Literature DB >> 17118320

A prospective dose escalation trial of high-dose-rate brachytherapy boost for prostate cancer: Evidence of hypofractionation efficacy?

Johann I Tang1, Scott G Williams, Keen Hun Tai, Joanne Dean, Gillian M Duchesne.   

Abstract

PURPOSE: The study aimed to evaluate mature outcomes of a Phase I/II high-dose-rate brachytherapy (HDRB) boost protocol. METHODS AND MATERIALS: We analyzed data from 88 patients with T1a-T3a, N0, M0 prostate adenocarcinoma treated on a prospective Phase I/II HDRB boost protocol of 16 (n = 47) or 20 Gy (n = 41) in four fractions, without planned androgen deprivation therapy. HDRB was added to 46 Gy of external beam radiotherapy (EBRT).

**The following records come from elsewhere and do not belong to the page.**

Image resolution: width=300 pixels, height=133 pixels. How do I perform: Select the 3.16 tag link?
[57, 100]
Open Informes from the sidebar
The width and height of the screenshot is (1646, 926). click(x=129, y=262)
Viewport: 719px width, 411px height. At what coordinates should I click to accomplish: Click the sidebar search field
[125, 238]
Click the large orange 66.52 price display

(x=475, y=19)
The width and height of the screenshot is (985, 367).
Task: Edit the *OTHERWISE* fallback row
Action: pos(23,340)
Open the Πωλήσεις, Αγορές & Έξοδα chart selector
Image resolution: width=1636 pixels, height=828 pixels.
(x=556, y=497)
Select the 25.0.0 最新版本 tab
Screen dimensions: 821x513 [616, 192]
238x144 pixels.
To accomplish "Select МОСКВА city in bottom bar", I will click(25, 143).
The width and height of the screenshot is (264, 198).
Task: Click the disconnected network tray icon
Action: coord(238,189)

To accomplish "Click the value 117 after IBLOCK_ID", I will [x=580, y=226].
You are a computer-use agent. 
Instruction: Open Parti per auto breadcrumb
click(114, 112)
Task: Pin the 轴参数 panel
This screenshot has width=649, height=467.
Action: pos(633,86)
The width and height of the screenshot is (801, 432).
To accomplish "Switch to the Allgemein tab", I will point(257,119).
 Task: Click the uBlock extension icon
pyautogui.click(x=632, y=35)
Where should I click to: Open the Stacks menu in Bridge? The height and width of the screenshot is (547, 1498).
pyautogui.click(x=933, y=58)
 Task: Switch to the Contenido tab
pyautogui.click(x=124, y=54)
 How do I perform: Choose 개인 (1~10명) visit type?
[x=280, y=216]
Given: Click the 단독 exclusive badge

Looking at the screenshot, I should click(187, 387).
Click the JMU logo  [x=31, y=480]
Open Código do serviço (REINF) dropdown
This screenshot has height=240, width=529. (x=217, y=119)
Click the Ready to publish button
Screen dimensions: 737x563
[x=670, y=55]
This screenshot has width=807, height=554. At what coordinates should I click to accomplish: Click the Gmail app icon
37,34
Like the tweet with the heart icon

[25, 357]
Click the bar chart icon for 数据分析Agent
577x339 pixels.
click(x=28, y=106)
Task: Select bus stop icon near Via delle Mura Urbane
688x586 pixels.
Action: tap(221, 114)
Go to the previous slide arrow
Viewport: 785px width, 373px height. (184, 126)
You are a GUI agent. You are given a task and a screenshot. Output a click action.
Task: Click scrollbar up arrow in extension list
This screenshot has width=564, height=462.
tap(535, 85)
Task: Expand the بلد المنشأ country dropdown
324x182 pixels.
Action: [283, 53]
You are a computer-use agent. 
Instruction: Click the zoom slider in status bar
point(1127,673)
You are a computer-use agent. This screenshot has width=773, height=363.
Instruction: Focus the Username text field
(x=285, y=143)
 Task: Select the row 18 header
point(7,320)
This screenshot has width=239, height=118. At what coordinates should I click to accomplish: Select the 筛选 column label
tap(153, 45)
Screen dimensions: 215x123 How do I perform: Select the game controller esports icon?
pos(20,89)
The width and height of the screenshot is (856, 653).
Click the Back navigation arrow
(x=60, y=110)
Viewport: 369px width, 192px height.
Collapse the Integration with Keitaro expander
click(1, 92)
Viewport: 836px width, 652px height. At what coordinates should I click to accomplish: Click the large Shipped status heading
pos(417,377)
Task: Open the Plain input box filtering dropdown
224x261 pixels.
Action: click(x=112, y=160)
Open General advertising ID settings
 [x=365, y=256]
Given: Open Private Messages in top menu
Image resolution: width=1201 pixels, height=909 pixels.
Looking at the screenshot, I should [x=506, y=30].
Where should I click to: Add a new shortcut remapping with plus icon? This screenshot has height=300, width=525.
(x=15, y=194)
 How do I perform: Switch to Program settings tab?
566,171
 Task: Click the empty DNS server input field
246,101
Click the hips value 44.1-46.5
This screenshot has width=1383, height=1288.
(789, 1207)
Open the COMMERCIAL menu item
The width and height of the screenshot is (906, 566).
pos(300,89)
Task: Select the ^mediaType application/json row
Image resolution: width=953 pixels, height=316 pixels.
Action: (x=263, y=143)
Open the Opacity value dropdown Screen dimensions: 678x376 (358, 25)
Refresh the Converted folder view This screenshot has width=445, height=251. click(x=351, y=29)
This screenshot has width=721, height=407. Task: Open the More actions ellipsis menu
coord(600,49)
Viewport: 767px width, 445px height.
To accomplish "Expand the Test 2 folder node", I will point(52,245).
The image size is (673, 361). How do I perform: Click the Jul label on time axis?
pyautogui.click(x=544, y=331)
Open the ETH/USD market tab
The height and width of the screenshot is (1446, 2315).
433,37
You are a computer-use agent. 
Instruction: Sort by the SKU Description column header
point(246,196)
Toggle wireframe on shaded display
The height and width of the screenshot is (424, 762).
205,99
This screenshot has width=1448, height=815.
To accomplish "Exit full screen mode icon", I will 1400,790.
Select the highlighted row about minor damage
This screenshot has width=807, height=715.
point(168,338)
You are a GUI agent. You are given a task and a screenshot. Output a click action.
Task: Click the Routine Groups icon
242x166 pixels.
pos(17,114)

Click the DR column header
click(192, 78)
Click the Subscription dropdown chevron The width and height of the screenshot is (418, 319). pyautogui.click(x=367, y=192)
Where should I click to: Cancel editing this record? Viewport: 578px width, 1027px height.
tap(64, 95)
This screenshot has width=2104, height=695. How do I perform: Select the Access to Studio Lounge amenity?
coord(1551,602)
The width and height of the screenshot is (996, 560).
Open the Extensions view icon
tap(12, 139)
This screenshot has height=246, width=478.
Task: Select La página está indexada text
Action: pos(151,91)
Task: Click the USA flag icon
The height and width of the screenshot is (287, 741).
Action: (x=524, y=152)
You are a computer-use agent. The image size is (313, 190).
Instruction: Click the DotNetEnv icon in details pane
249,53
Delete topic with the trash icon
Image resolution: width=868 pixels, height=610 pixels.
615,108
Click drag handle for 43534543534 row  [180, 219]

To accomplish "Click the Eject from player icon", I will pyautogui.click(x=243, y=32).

Outcomes were compared to a contemporaneous retrospective cohort of 104 patients receiving 66 Gy EBRT monotherapy. The primary endpoint was freedom from biochemical failure, defined as a 2 ng/mL rise above the lowest prostate-specific antigen (PSA) (FFbFn2), whereas the American Society of Therapeutic Radiology and Oncology consensus definition (ACD) was used for comparative purposes.
RESULTS: For the HDRB cohort, the overall actuarial 5-year FFbFn2 was 67.4% (95% CI: 58.2-75.5%). For the HDRB doses of 16 and 20 Gy, the 5-year FFbFn2 rates were 58.8% (95% CI: 41.9-72.5%) and 77.3% (95% CI: 64.4-88.3%), respectively (log-rank test p = 0.07). Compared to men treated with 66 Gy EBRT, using multivariate analysis, there was no significant benefit to using HDRB with the FFbFn2 outcome (p = 0.52), yet the ACD suggested a significant advantage (hazard ratio 0.50, 95% CI: 0.29-0.86, p = 0.011). There was a trend to better FFbFn2 outcomes with increasing biologically effective doses (p = 0.09), which was significant using the ACD (p = 0.0003).
CONCLUSIONS: The data support HDRB boost as a potential means of dose escalation in prostate cancer. Significant findings using the ACD need to be validated with contemporary biochemical failure definitions. Prospective trials to optimize fractionation and evaluate outcomes in comparison to contemporary EBRT techniques are warranted.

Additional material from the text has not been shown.